また、特定のテーマではなく、行政全般に関与できるのも面白いと思います。
これでネットを使った意見交換などもできると、さらに便利でしょうね。
合併で議会がなくなった旧町村で、議員に代わる「無報酬の議員」を選ぶ選挙の投開票が13日、新潟県上越市である。「報酬がないからこそ自由にモノが言える」とラーメン店主が応募したり、5人の女性が「おカネをかけない」と宣言して静かな選挙をリードしたり。明治以来の「お上頼み」の政治風土が、合併を機に変動する兆しが見えてきた。
今年の元日に14市町村が合併した上越市は、合併後も一定期間は旧市町村の議員がそのままとどまることができる「在任特例」を使わなかった。このため、例えば議員定数が18だった旧柿崎町の自治区は、新しい市議会では3になった。
激減した議員に代わるのが、新制度「地域協議会」の委員だ。合併した旧町村に設置が認められた。住民の意向を市に伝えたり、自治区の運営に意見したりするのが役割。柿崎区では18の定数に20人が応募し、選挙になった。
農家の女性らで作るみそ造り加工組合の代表(57)は、知り合いに立ち話をするくらいが選挙運動だ。一緒に応募した女性5人で選挙前に「おカネも人も使わない」と話し合った。

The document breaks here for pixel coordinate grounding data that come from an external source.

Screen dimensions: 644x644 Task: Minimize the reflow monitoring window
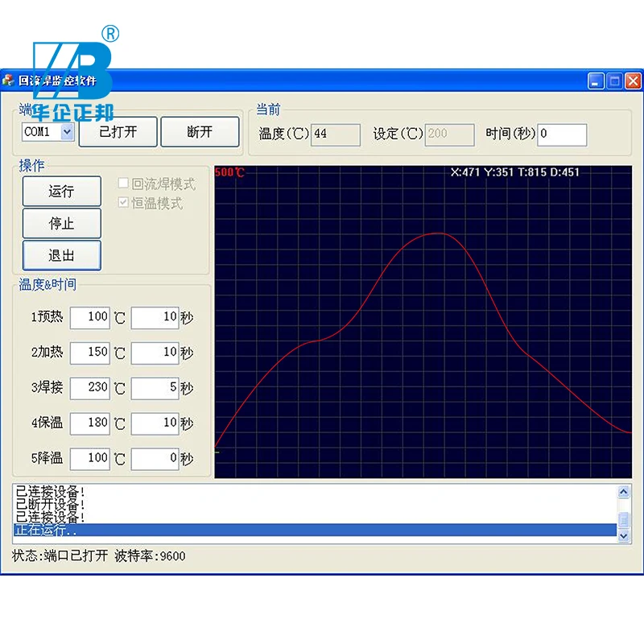596,81
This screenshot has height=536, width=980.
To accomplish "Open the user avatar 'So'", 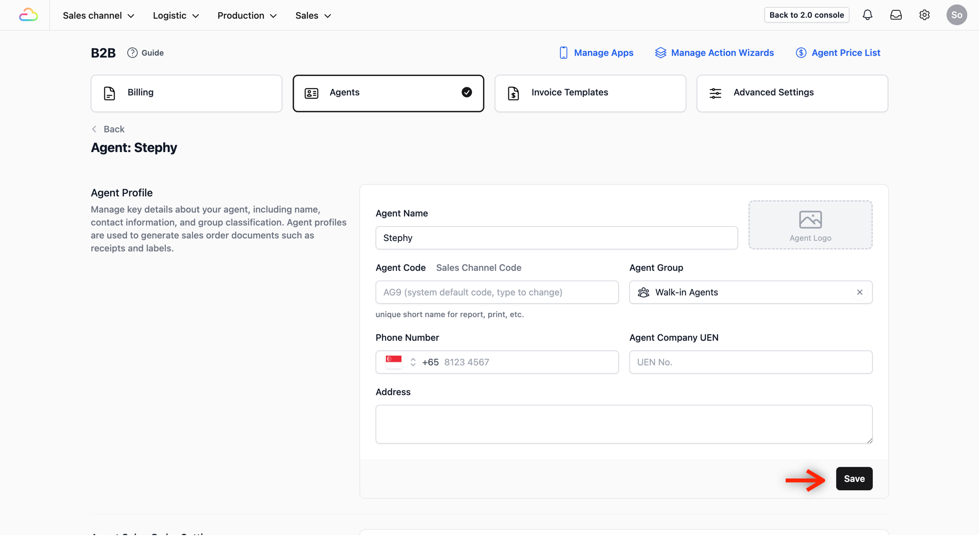I will [957, 15].
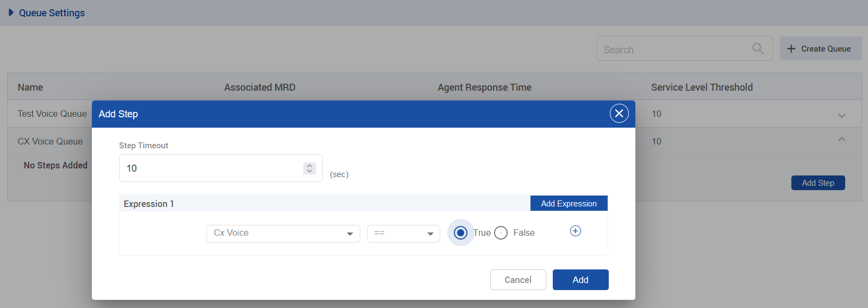
Task: Open the Cx Voice dropdown
Action: click(283, 234)
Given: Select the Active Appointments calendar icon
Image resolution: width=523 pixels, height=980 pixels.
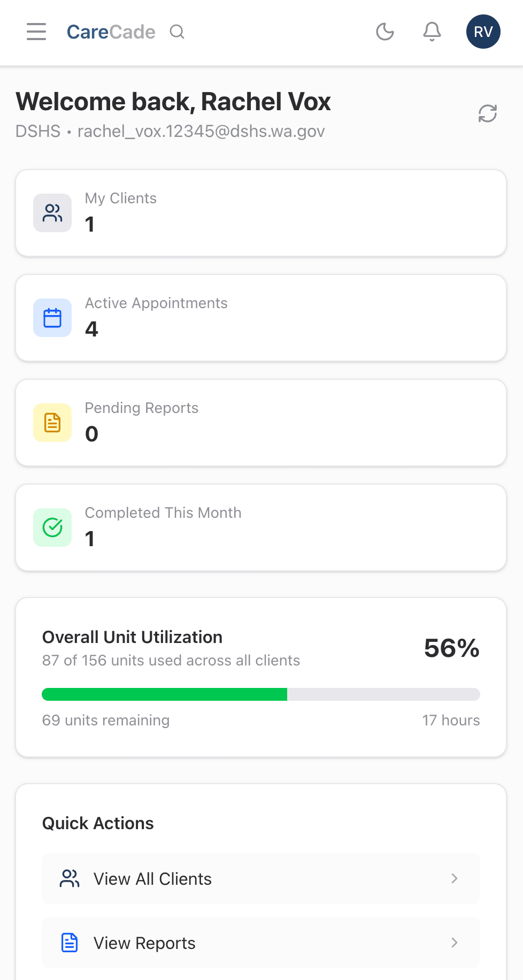Looking at the screenshot, I should pyautogui.click(x=52, y=317).
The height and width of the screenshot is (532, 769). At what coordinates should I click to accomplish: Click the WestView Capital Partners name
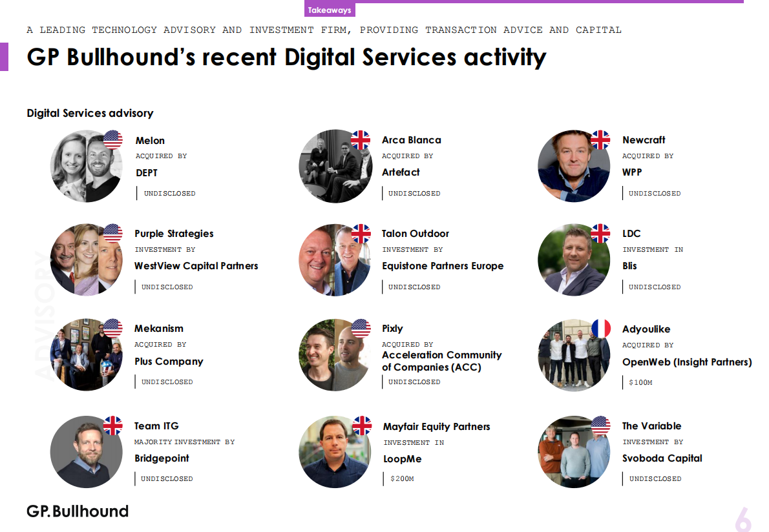point(196,266)
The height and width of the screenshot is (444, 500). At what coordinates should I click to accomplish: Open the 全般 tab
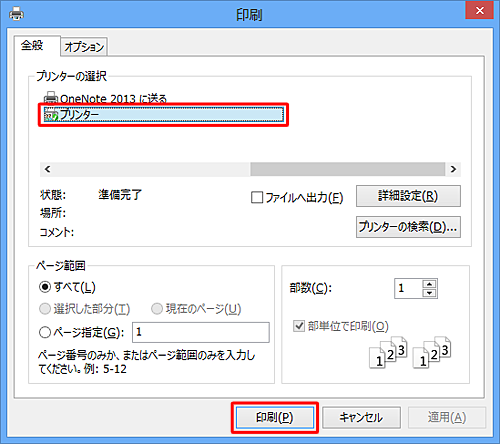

地域協議会の選挙は、同時進行の市議選と違って、ポスター、はがき、選挙カーなどの公費の手当ては一切ない。別の自治区で応募したラーメン店の女性店主(56)は言う。「無報酬だからこそ、政治経験のないおばさんでも出られた。ふだんのお茶のみ話を素直に伝えたい」
上越市に吸収(編入)合併された13地区の地域協議会委員の定数は、旧町村の議会とほぼ同じ12から18。計192の定数に189人が応募した。5地区で選挙になり、ほかの5地区で定数と同数、定数割れになったところも3地区あり、市長が不足分を指名することになった。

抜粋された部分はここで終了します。